O delito de furtar palavras

Por Dalila Teles Veras

Mesmo antes de chegar às livrarias, o livro “A Imitação dos Sentidos”, do prof. Leopoldo Bernucci, publicado pela Edusp em 1995, já era notícia e provocava polêmica.

Era de se esperar, uma vez que o autor acusa Euclides da Cunha de copiar ou “incorporar” reportagens de jornais e outros documentos na elaboração de “Os Sertões” e aponta esses trechos, comparando-os com “as fontes”. Entretanto, laudas e laudas de resenhas e debates posteriores ao lançamento do livro, o grande público continuou e continuará a ler Os Sertões, justamente porque desde há muito essa (quase) inclassificável obra, vem despertando constante interesse pela comunidade mundial de historiadores e críticos e provando sua perenidade.

Este exemplo serve para ilustrar o sempre polêmico tema de plágio que, volta e meia, ocupa as manchetes dos meios de comunicação de massas e que neste momento é também largamente discutida no espaço virtual.

Michel Schneider, em “Ladrões de Palavras”, publicado pela Editora da Unicamp em 1990, joga baldes de água fria nesse sempre acalorado debate.

 Schneider analisa com profundidade o plágio na obra literária e prova, com exemplos irrefutáveis, o que, aliás, sem erudição nenhuma, o nosso velho guerreiro Chacrinha apregoava sem cansar: nada se cria tudo se copia. De Shakespeare a Camões, de Balzac e Flaubert a discípulos de Freud, passando por Montaigne, reconhecidamente plagiários e, inclusive, elogiados pela pilhagem, poucos passaram ilesos.

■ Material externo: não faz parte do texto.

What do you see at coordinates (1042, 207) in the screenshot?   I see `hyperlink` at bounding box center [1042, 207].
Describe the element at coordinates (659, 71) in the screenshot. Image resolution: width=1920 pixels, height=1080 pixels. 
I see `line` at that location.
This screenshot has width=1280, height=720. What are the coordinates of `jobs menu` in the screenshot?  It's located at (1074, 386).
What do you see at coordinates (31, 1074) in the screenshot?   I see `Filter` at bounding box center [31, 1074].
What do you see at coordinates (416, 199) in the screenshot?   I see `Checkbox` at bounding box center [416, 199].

Uma coisa é copiar uma obra, pura e simplesmente, outra é a apropriação de idéias, trechos ou fatos que, nas mãos de hábeis escritores, como foi Euclides, sofrerão a “transmutação criadora”, resultando em obra original.

Vejamos o que  diz Schneider: “só escrevem aqueles cuja língua dói, e mais gravemente afetados são aqueles a quem dói a dos outros” (…) “Os atos de escritura são aparentemente falhos, estranhos, aberrantes; neles apreender o lado excepcional é um modo de atingir o permanente. Se aceitarmos este método, veremos no plágio o protótipo da elaboração estilística e, na incorporação, o da identificação” ou, ainda, citando Paulhan: “Em literatura, há apenas um sentimento absolutamente tolo: é o medo de ser influenciado”.

Lembro de dois casos ocorridos na região do Grande ABC (SP) nos anos 80. Num deles, um escritor convocou, de forma sensacionalista, a polícia  que invadiu a Feira do Livro de Santo André, apreendendo todos os exemplares de um livro que estava sendo autografado por sua autora, sob a acusação de que inúmeros trechos dessa obra eram de sua autoria. Processo em curso, consultados especialistas em literatura, enfim, a sentença: todas as frases que o queixoso desejou provar como suas, não passavam de chavões considerados de domínio público. Assim, o delito não ficou caracterizado, acabando com os sonhos de glória de plagiador e plagiado.

Também por ocasião da Feira do Livro de Santo André, em 1985, a tradutora Nair Lacerda deparou-se com um romance de Taylor Caldwell, anos antes traduzido por ela, naquela ocasião relançado pela Editora Record com o título “Médico de Homens e de Almas”. A edição dava como autor da tradução um tal de Aidano Arruda, mas na verdade, conforme a própria Nair constatou, tratava-se de cópia literal da sua, frase a frase, inclusive as notas de pé de página. Apesar de gravíssimo, o caso até hoje não ficou solucionado e a saudosa dona Nair morreu sem receber qualquer ressarcimento moral. Ao que parece, sempre difícil de provar, mais difícil ainda de incriminar, mesmo em casos flagrantes como este.

 Fácil, no entanto, perceber porque só aos grandes escritores está reservado o ato do amálgama da informação, da pesquisa com a criação. Só esses sabem, com sabedoria, transformar fatos cotidianos ou históricos em um ato estético chamado literatura. O simples furto está reservado aos desonestos e medíocres.